- **Task objective**: Could you set down every record below exactly as it appears?

*** Block opens ***

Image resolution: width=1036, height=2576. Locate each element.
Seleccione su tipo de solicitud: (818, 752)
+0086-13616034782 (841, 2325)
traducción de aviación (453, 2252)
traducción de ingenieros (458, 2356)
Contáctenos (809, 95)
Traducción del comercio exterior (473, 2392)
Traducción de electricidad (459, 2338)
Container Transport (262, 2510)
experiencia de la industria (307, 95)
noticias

*** Block closes ***

- **Result below**:
Image resolution: width=1036, height=2576. Locate each element.
Seleccione su tipo de solicitud: (818, 752)
+0086-13616034782 (841, 2325)
traducción de aviación (453, 2252)
traducción de ingenieros (458, 2356)
Contáctenos (809, 95)
Traducción del comercio exterior (473, 2392)
Traducción de electricidad (459, 2338)
Container Transport (262, 2510)
experiencia de la industria (307, 95)
noticias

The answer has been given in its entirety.